Batum revient sur son contre magistral face à la Slovénie

Ce contre venu de nulle part de Nicolas Batum sur le Slovène Klemen Prepelic à quelques secondes du terme de la demi-finale des Jeux de Tokyo entre l'équipe de France et la Slovénie. Il s'agit bien évidemment de l'action de l'année en basket. Plus encore en ce qui concerne le basket français. Un sauvetage aussi impressionnant que décisif qui avait assuré ce 5 août dernier les Bleus de rentrer du Japon avec une médaille autour du cou. A l'époque, les supporters français rêvaient encore que cette médaille soit en or, les Etats-Unis, vainqueurs en finale, avaient finalement décidé qu'elle serait en argent uniquement.
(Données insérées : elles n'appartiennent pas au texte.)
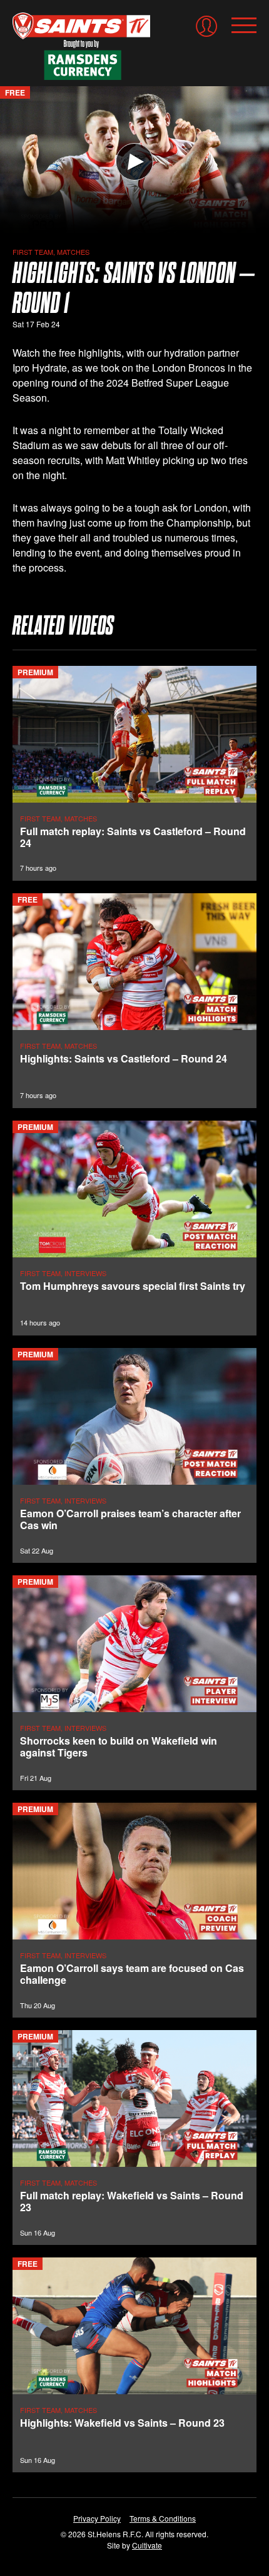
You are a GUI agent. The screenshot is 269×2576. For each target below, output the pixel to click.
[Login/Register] (206, 26)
Une défaite sur la dernière marche qui n'enlève rien à ce geste d'éclat réussi par "Batman", vengeur non masqué qui n'avait jamais autant mérité son surnom, et sur lequel le héros français revient ce lundi dans les colonnes de L'Equipe, où le capitaine de la sélection française assure qu'il a signé ce jour-là, à quelques secondes de la fin de cette demi-finale face à Luka Doncic et ses coéquipiers, "la plus belle (action) de sa carrière". "C’est la plus belle, forcément, à cause du moment où elle est faite. C’est le storytelling qui change tout", avoue l'arrière des Clippers, conscient qu'il venait de frapper un grand coup, mais sans comprendre immédiatement qu'il venait d'écrire une page de l'histoire du basket français. Ca, il ne s'en est rendu compte qu'ensuite.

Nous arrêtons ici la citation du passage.